[[ Given data open ]]

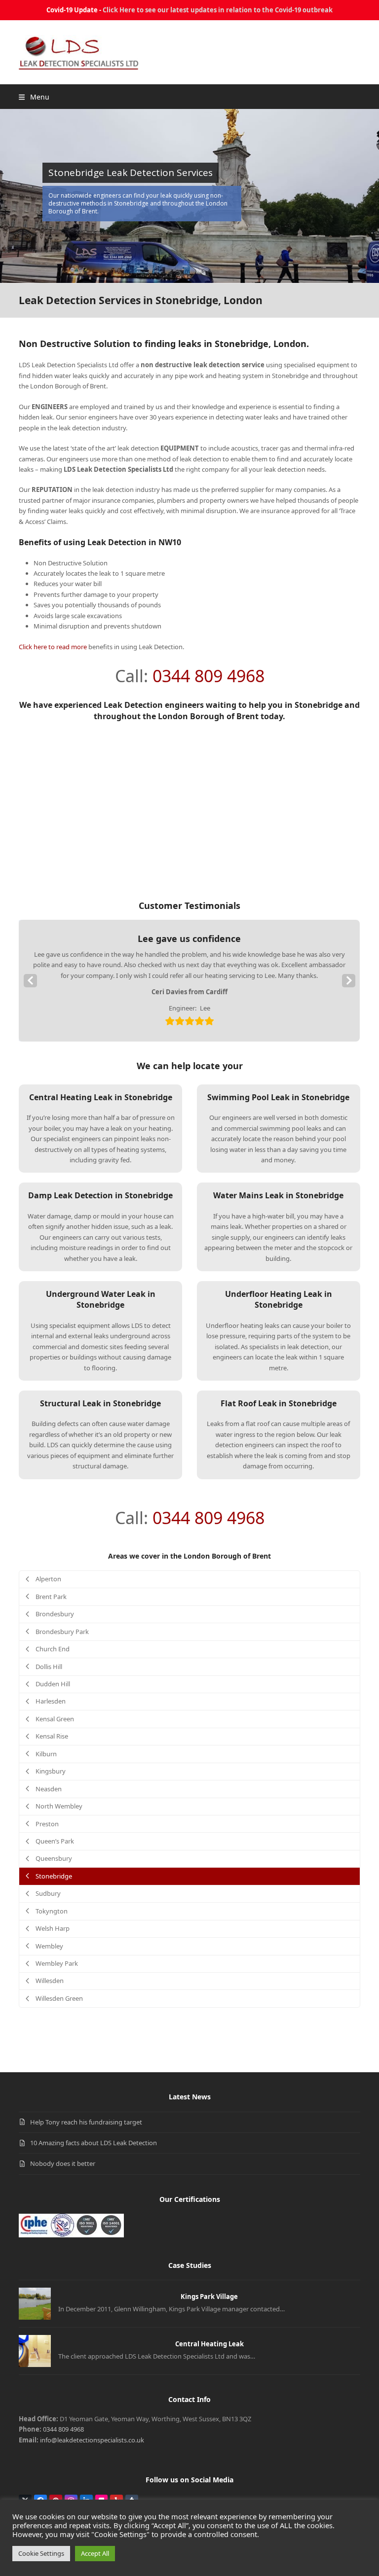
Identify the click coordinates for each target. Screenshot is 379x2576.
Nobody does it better (62, 2163)
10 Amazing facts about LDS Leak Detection (93, 2142)
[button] (34, 97)
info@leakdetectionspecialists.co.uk (92, 2440)
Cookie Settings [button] (41, 2553)
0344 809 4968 (208, 675)
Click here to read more (53, 646)
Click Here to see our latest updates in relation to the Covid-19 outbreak (218, 9)
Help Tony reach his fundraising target (86, 2122)
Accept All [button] (95, 2553)
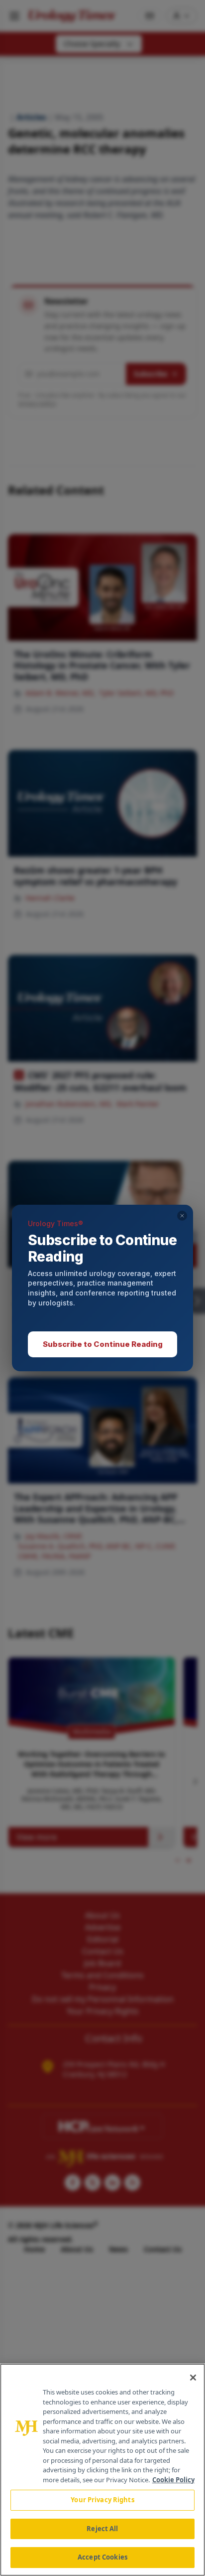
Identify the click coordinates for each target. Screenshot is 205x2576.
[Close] (193, 2378)
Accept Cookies (102, 2557)
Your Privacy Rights (102, 2499)
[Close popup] (182, 1216)
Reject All (102, 2528)
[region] (102, 2470)
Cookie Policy (173, 2479)
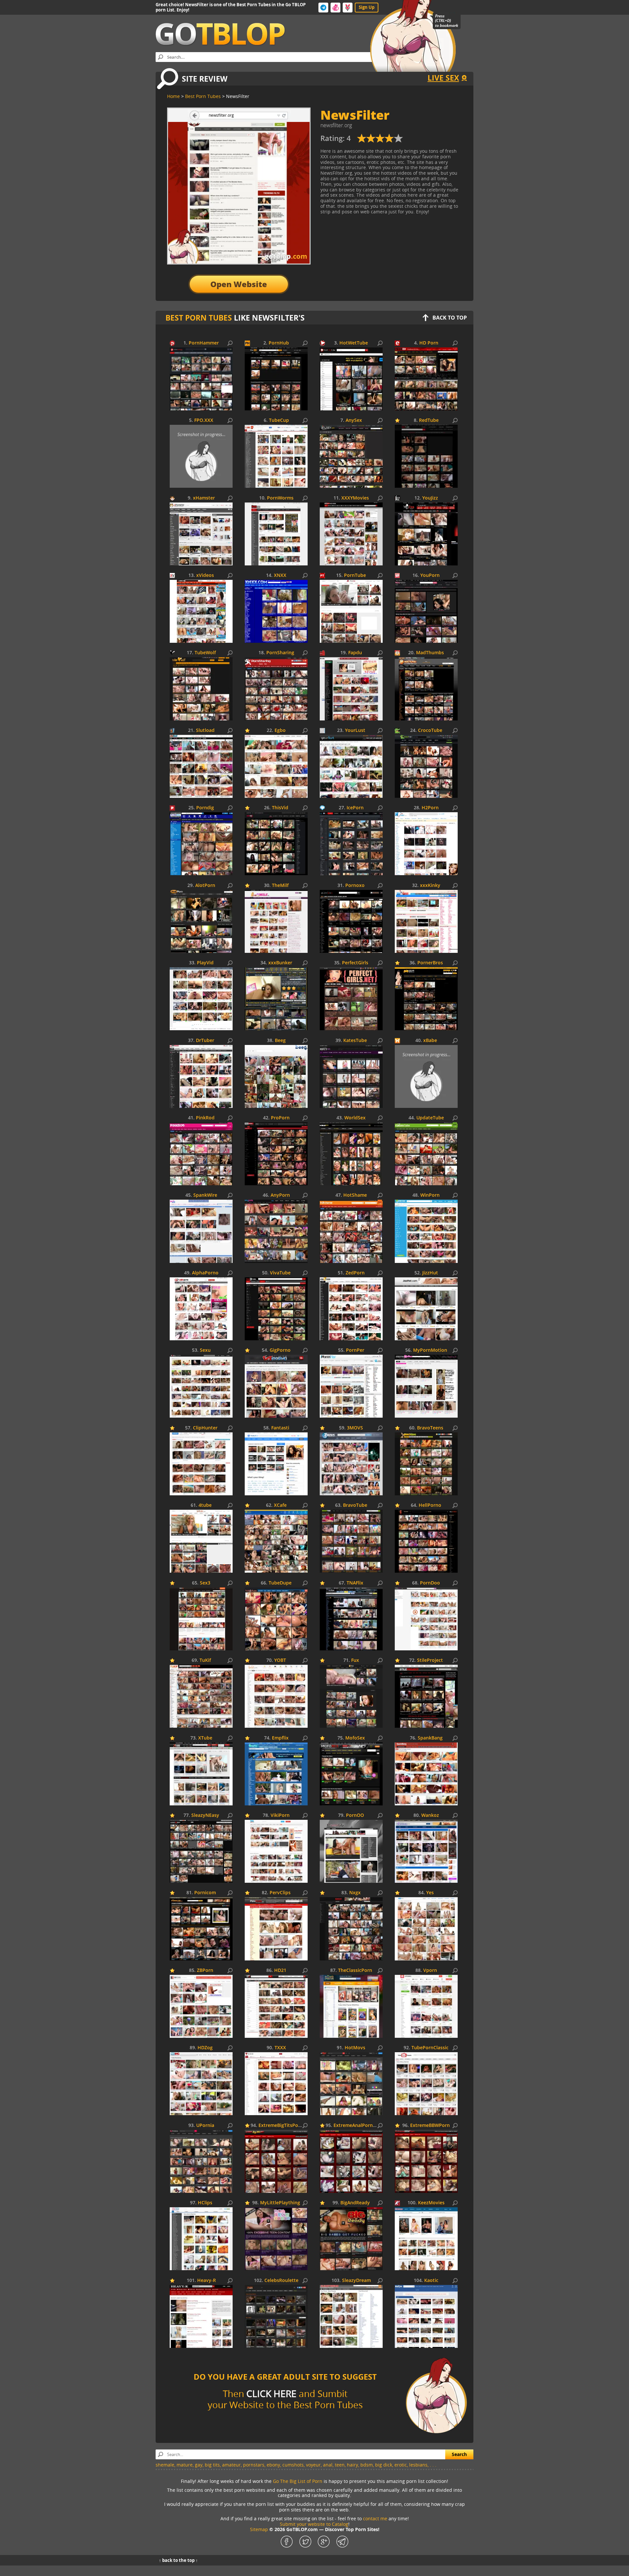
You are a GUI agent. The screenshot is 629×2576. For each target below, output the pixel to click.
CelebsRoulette (281, 2280)
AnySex (354, 420)
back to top (449, 317)
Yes (430, 1893)
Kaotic (431, 2280)
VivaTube (280, 1273)
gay (198, 2465)
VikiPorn (280, 1815)
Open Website (238, 284)
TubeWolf (205, 653)
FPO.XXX (203, 420)
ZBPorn (205, 1970)
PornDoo (430, 1583)
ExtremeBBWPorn (430, 2125)
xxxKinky (430, 885)
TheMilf (280, 885)
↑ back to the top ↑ (178, 2560)
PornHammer (204, 343)
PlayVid (205, 963)
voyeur (313, 2465)
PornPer (355, 1350)
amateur (231, 2465)
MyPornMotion (430, 1350)
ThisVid (280, 808)
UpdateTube (430, 1118)
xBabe (430, 1040)
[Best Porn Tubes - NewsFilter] (380, 141)
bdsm (366, 2465)
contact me (375, 2518)
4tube (205, 1505)
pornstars (253, 2465)
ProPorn (280, 1118)
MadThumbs (430, 653)
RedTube (429, 420)
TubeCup (279, 420)
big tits (212, 2465)
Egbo (280, 730)
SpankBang (430, 1738)
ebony (273, 2465)
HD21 (280, 1970)
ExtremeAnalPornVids (358, 2125)
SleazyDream (356, 2280)
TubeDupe (280, 1583)
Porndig (205, 808)
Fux (355, 1660)
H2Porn (430, 808)
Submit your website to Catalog (314, 2524)
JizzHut (430, 1273)
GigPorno (280, 1350)
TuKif (205, 1660)
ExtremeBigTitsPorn (280, 2125)
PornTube (355, 575)
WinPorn (430, 1195)
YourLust (355, 730)
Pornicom (205, 1893)
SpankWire (205, 1195)
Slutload (205, 730)
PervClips (280, 1893)
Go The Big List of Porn (297, 2481)
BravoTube (355, 1505)
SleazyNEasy (205, 1815)
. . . (433, 2465)
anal (328, 2465)
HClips (205, 2203)
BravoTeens (430, 1428)
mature (185, 2465)
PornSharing (280, 653)
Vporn (430, 1970)
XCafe (280, 1505)
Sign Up (366, 7)
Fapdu (355, 653)
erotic (400, 2465)
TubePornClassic (429, 2048)
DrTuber (205, 1040)
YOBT (280, 1660)
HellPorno (430, 1505)
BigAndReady (355, 2203)
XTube (205, 1738)
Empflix (280, 1738)
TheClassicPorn (355, 1970)
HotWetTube (353, 343)
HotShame (355, 1195)
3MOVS (355, 1428)
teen (340, 2465)
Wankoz (430, 1815)
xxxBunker (280, 963)
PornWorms (280, 498)
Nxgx (355, 1893)
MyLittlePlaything (280, 2203)
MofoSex (355, 1738)
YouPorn (430, 575)
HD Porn (428, 343)
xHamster (204, 498)
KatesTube (355, 1040)
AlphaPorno (205, 1273)
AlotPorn (205, 885)
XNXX (280, 575)
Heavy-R (206, 2280)
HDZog (205, 2048)
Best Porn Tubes (198, 317)
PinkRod (205, 1118)
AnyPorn (280, 1195)
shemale (165, 2465)
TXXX (280, 2048)
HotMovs (355, 2048)
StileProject (430, 1660)
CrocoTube (430, 730)
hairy (352, 2465)
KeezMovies (431, 2203)
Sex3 (205, 1583)
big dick (383, 2465)
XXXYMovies (355, 498)
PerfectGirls (355, 963)
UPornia (205, 2125)
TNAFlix (355, 1583)
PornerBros (430, 963)
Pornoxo (355, 885)
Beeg (280, 1040)
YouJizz (430, 498)
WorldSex (355, 1118)
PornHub (279, 343)
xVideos (205, 575)
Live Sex (443, 77)
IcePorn (355, 808)
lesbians (418, 2465)
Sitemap (259, 2529)
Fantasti (280, 1428)
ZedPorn (355, 1273)
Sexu (205, 1350)
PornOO (355, 1815)
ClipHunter (205, 1428)
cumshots (293, 2465)
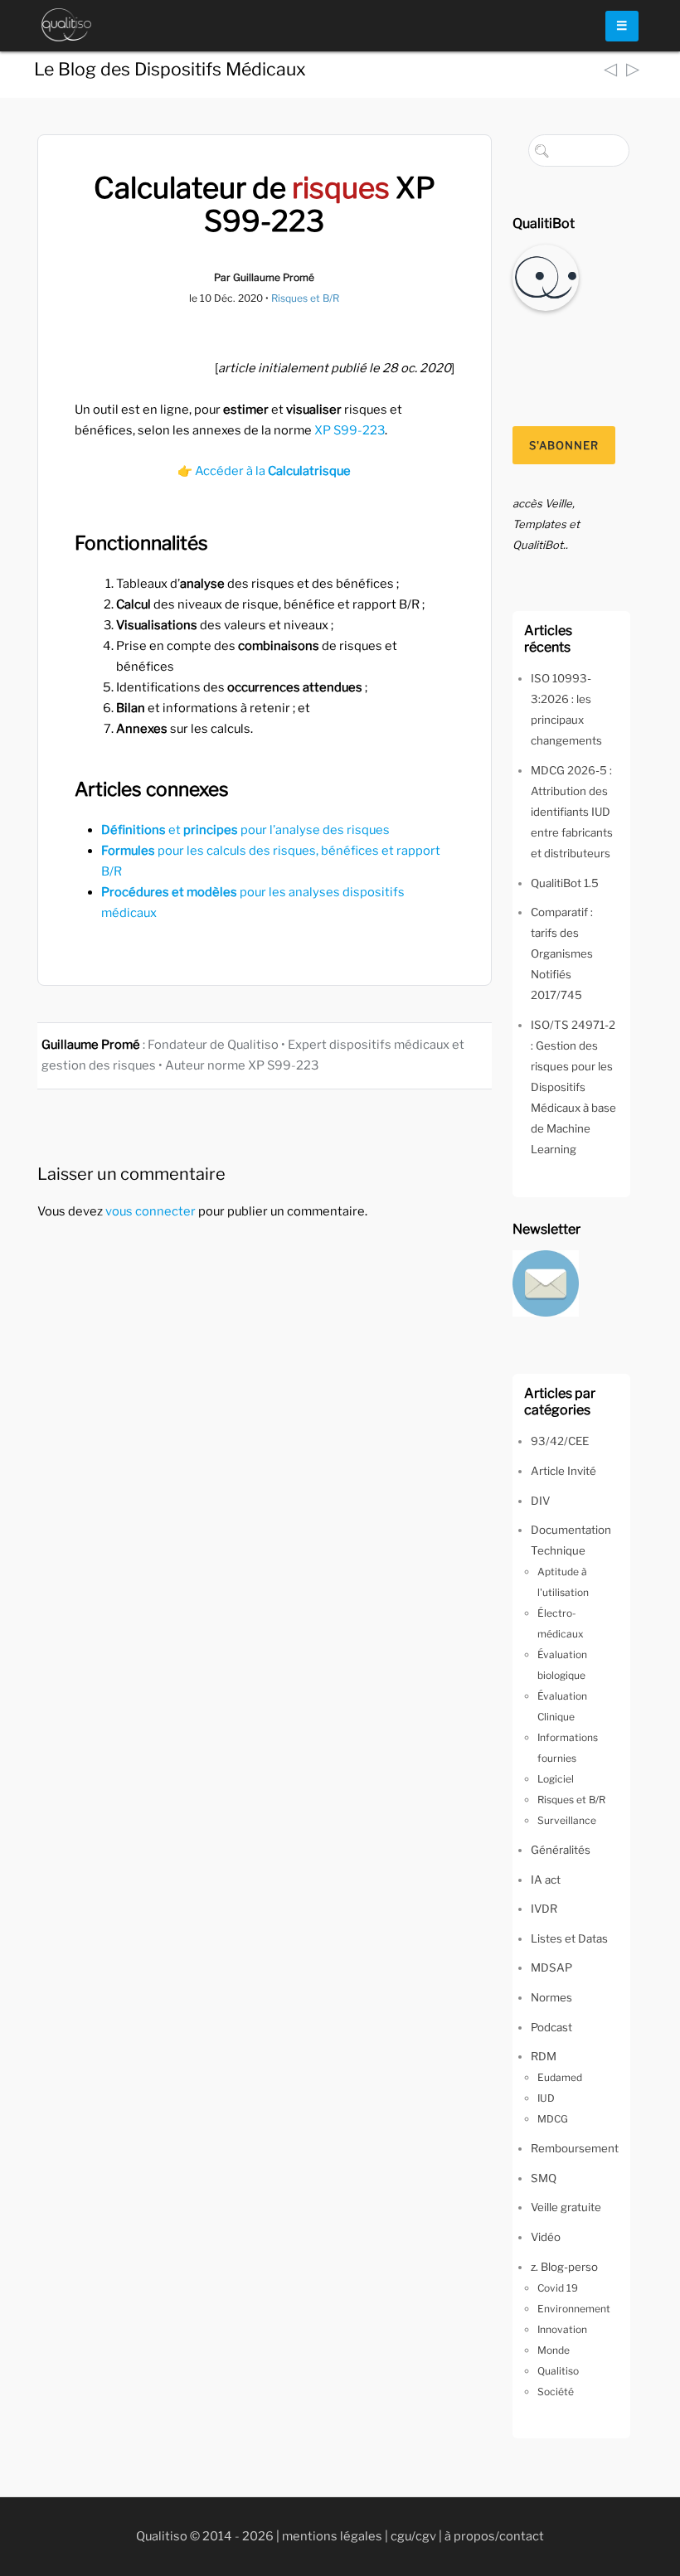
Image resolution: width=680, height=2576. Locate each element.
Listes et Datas (569, 1938)
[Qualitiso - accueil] (66, 25)
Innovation (562, 2329)
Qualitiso (558, 2371)
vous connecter (150, 1211)
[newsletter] (545, 1281)
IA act (546, 1879)
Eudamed (559, 2077)
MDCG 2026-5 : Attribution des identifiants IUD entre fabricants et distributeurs (572, 812)
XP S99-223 (349, 430)
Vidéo (546, 2237)
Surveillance (566, 1820)
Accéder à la (273, 470)
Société (555, 2391)
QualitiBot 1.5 (565, 883)
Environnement (573, 2308)
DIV (540, 1500)
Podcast (551, 2027)
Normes (551, 1997)
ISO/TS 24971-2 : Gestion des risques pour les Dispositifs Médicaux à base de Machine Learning (573, 1087)
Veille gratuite (566, 2207)
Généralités (560, 1849)
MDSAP (551, 1967)
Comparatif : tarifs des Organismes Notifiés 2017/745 (562, 953)
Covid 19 (557, 2288)
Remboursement (575, 2148)
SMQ (543, 2178)
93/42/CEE (560, 1441)
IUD (546, 2098)
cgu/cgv (413, 2536)
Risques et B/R (305, 298)
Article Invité (563, 1470)
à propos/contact (494, 2536)
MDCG (552, 2119)
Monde (553, 2350)
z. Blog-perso (564, 2266)
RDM (543, 2056)
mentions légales (332, 2536)
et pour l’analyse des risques (245, 829)
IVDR (544, 1908)
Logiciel (555, 1779)
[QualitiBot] (545, 277)
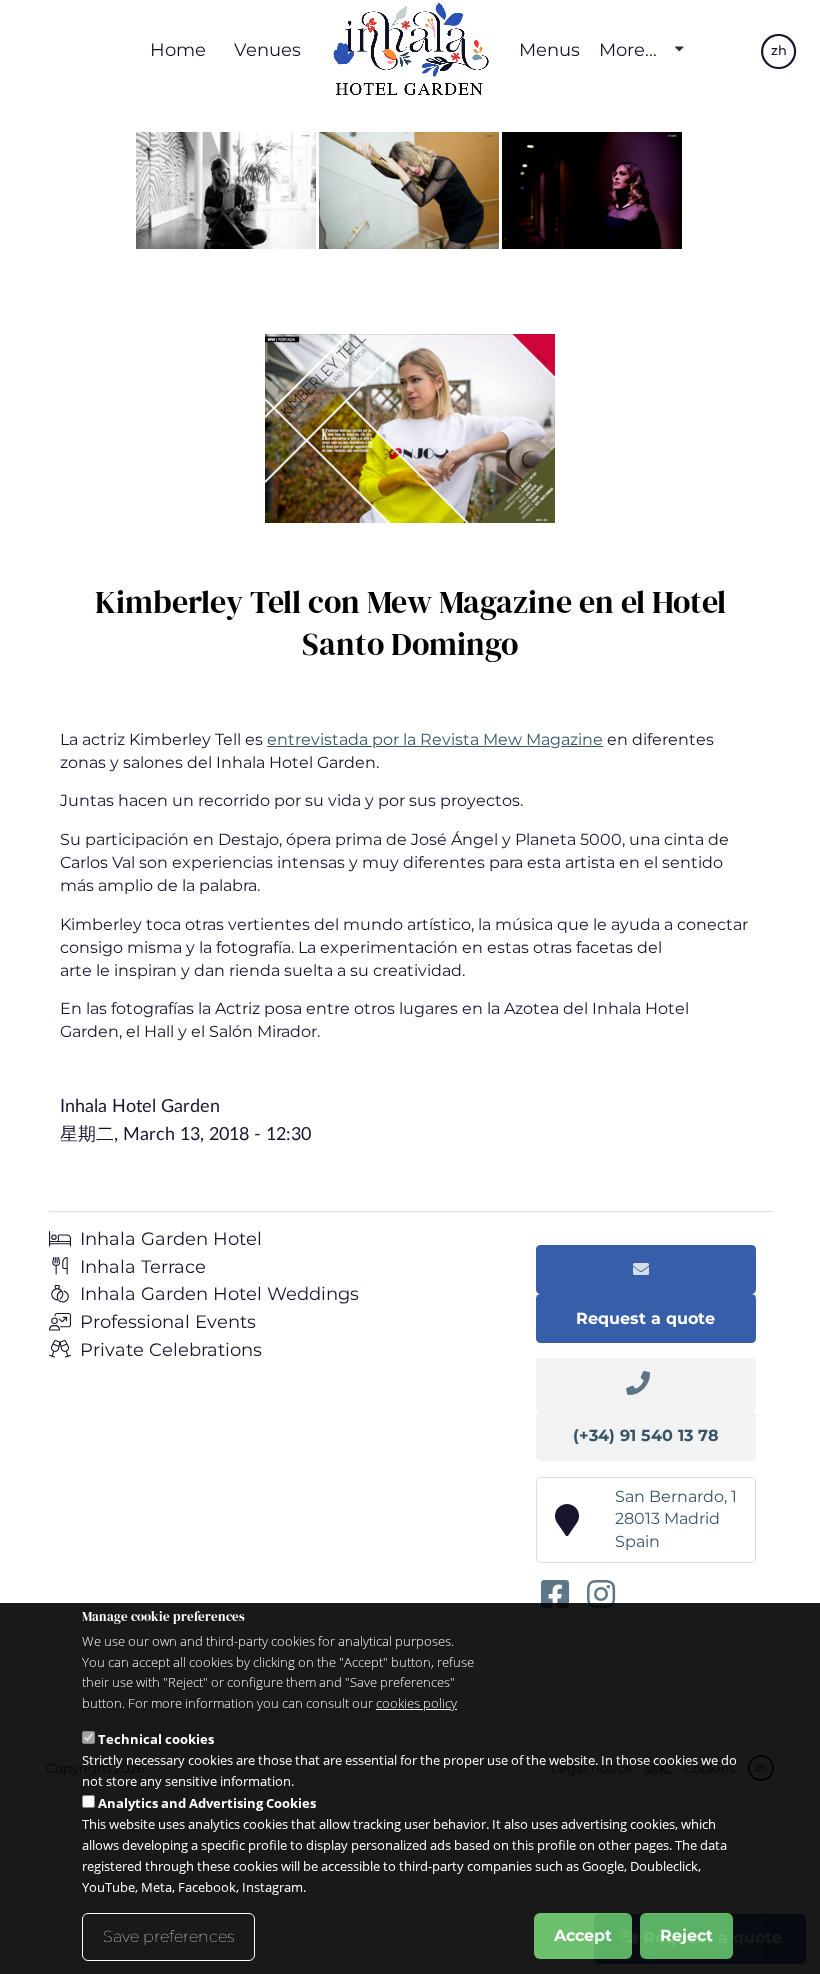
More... (628, 50)
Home (178, 49)
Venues (267, 49)
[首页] (410, 50)
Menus (549, 49)
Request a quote (645, 1318)
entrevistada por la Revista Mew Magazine (435, 739)
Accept (583, 1935)
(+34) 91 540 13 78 (646, 1435)
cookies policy (416, 1703)
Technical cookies (156, 1739)
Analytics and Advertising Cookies (207, 1803)
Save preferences (168, 1936)
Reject (686, 1935)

[[ Given data closed ]]

§ **Exercise instructions**
Using the listing above, locate the lines that hold "pour" and copy each one.

§ **Finished exercise**
ISO/TS 24971-2 : Gestion des risques pour les Dispositifs Médicaux à base de Machine Learning (573, 1087)
et pour l’analyse des risques (245, 829)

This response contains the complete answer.